Dynamic pressure is another quantity to consider. Dynamic pressure is often denoted with the letter q. The maximum dynamic pressure a spacecraft endure is referred to as max-Q. The max-Q of the space shuttle was about 33 kilo-pascals. A severe hurricane has a dynamic pressure of 3 kilo-pascals.

8 km/s at sea level would give a dynamic pressure of about 40,000 kilo-pascals.

Before making the major horizontal burn to achieve orbital velocity, we must get above the dense lower atmosphere. The shortest path through the atmosphere is a vertical ascent.

But a vertical ascent incurs gravity loss.




Earth's surface gravity is 9.8 meters/sec^2. Each 102 seconds spent in vertical ascent costs 1 km/s delta V. Gravity loss is a major expense associated with ascent.

To minimize ascent time, a high thrust to weight ratio (T/W) ratio is desirable. The more oomph a booster stage has, the less time gravity loss is incurred.

A booster stage with more rocket engines will have a higher thrust to weight ratio. The Falcon 9 booster has 9 Merlin engines as compared to the second stage which has only 1.

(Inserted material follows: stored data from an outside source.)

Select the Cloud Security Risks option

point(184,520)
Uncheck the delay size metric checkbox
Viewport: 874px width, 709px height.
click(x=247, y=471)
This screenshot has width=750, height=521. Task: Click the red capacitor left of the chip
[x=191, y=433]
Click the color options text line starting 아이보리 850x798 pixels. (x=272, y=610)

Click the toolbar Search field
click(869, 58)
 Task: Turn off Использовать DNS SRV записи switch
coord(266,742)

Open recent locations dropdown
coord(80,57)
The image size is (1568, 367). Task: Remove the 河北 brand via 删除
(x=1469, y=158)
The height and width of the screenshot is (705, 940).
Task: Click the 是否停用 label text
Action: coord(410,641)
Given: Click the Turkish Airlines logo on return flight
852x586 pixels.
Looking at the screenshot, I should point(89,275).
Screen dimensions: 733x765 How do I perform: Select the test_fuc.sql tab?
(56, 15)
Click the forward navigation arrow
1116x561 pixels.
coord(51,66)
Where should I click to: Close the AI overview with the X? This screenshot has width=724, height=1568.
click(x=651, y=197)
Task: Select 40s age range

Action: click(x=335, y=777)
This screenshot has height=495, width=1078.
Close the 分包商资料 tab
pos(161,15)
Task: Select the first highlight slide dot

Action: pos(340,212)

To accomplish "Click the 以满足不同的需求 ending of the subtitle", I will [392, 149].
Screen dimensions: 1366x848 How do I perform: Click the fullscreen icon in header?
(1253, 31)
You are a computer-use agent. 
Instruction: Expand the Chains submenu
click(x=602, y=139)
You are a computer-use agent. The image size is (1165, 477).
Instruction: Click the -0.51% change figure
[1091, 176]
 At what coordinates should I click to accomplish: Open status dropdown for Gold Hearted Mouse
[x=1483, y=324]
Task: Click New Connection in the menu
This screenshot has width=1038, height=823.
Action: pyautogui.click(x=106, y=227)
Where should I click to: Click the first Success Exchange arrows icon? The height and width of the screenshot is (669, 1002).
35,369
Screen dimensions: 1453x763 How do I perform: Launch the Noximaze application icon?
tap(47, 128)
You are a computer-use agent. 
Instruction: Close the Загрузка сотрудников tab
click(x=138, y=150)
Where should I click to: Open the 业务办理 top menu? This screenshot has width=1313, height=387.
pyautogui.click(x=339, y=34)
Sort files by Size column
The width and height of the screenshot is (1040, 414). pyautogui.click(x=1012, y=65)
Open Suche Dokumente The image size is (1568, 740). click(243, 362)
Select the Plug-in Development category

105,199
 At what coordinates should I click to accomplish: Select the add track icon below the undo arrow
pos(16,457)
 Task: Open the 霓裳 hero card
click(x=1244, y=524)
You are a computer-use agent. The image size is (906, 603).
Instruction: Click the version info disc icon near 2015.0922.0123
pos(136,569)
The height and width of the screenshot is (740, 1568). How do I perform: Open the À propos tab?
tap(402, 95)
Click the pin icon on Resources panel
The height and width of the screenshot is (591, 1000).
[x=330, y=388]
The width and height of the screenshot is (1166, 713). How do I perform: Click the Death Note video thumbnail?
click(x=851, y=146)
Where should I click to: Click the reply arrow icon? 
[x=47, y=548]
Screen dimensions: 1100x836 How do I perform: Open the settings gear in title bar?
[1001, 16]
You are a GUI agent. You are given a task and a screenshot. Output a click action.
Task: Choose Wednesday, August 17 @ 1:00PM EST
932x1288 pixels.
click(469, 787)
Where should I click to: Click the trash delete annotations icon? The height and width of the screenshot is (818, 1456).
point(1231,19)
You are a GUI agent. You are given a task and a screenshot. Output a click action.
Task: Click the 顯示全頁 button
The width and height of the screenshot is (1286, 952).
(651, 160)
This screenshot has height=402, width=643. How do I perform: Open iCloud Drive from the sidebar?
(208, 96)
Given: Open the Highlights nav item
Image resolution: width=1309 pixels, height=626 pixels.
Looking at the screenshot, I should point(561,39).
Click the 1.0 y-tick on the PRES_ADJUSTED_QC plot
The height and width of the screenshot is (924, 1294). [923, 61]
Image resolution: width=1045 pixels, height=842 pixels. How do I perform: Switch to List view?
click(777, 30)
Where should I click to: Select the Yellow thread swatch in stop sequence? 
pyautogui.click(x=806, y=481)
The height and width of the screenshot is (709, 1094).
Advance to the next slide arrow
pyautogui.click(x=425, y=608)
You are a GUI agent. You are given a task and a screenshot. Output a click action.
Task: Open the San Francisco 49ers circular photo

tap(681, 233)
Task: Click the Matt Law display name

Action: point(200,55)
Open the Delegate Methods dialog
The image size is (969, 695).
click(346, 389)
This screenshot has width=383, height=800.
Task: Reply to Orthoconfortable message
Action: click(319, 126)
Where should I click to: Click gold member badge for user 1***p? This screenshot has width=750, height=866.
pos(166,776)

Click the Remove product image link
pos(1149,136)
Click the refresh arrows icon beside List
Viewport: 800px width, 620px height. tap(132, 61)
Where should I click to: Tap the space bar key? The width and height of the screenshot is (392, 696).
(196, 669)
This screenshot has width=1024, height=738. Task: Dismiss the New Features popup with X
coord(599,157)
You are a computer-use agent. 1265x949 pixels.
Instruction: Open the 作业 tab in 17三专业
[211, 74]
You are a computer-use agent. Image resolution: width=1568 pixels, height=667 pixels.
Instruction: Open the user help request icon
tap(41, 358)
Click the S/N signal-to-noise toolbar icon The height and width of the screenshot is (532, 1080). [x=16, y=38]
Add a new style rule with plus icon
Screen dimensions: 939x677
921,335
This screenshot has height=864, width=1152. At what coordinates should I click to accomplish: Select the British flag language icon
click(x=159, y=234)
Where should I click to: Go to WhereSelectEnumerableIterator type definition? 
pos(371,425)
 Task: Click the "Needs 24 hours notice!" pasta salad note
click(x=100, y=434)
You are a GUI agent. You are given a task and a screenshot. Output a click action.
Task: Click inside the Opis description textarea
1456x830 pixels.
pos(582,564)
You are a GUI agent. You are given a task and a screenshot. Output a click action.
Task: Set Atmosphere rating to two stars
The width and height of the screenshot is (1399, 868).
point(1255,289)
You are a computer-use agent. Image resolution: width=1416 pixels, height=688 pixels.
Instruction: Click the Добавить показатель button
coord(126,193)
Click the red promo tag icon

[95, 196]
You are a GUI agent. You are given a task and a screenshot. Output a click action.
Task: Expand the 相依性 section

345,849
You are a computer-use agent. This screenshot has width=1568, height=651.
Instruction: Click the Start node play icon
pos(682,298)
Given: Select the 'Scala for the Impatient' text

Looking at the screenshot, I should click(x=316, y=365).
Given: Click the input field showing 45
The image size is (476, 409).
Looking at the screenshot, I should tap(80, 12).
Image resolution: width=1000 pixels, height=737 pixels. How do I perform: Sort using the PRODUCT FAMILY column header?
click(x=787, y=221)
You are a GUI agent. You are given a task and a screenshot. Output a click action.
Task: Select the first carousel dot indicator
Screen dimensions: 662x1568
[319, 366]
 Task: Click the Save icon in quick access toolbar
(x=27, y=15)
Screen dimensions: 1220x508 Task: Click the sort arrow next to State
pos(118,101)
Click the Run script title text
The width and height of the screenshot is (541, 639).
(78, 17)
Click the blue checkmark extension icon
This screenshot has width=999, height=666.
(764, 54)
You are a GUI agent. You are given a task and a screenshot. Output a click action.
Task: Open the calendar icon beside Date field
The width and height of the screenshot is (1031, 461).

Since a booster has 9 engines and the upper stage 1, would reuse mean 90% savings?

The upper stage also needs avionics, a power source, propellent tanks etc.. So I'd be surprised if the upper state is 10% of the expense. My guess would be more like 1/6. Still a 5/6 savings would be substantial.

But even a 5/6 savings wouldn't be realized by re-use. Still unknown are refurbishment costs. Also unknown is how many times a booster can be re-used.

I give better than even odds SpaceX's reusable booster will cut launch costs by 50%.


Reusable Upper Stage

After the booster stage has lifted the spacecraft above the atmosphere, the upper stage provides the horizontal burn to achieve orbital velocity. This take about 8 km/s.

Tsiolkovsky's rocket equation and an 8 km/s delta V budget mandate the upper stage is about 90% propellent and 10% dry mass. The smaller dry mass fraction means more tenuous structure and less thermal protection. It is hard to see how an upper stage could endure the extreme conditions of an 8 km/s re-entry into earth's atmosphere.

I would bet against SpaceX achieving a reusable upper stage.

Reusable Capsule

A capsule doesn't need a huge delta V budget. Just enough to lower it's perigee so it passes through the upper atmosphere. With a delta V budget less than 1 km/s, a capsule can have robust structure as well as a substantial heat shield.

I give SpaceX better than even odds at achieving a reusable Dragon capsule.

What does re-use do to economies of scale?

An item can be much cheaper if many units are mass produced on an assembly line. With mass production, design and development is amortized to a marginal expense.

If the average rocket engine is re-used 10 times, we would need at least a ten fold market increase to maintain economies of scale.

Could re-use lower prices enough to boost the market ten fold or more? I am not sure this would happen. What's the market for launch vehicles? Communication sats, surveillance and weather sats, occasionally ferrying passengers to the I.S.S. It's not clear cutting launch costs by half or even two-thirds would explode this market.


Economies of Scale with Re-use

The are possible new markets such as space tourism or mining. I don't expect those markets to take off so as a launch costs millions.

But what if the entire package was re-usable? The upper stage as well as booster and capsule? Reducing the cost by another order of magnitude opens many new markets: orbital hotels, lunar and asteroid mining, bases on the moon and Mars, etc..

But for upper stage re-use we would need propellent sources other than from the bottom of earth's gravity well. We would need orbital infra-structure: ferries between the various orbits and regions in our earth moon neighborhood: LEO, GEO, EML1, EML2 and DRO. 

Establishing this mining and transportation infra-structure could provide the initial market. Once infra-structure is established, development of space would proceed like a snow ball rolling down a hill.

In my opinion partial re-use isn't sufficient to get the ball rolling. But it's an important step toward achieving full re-use. What happens after full re-use? If we can cut expenses down to the point where propellent is the dominant cost, I'd expect the market to explode at an exponential rate.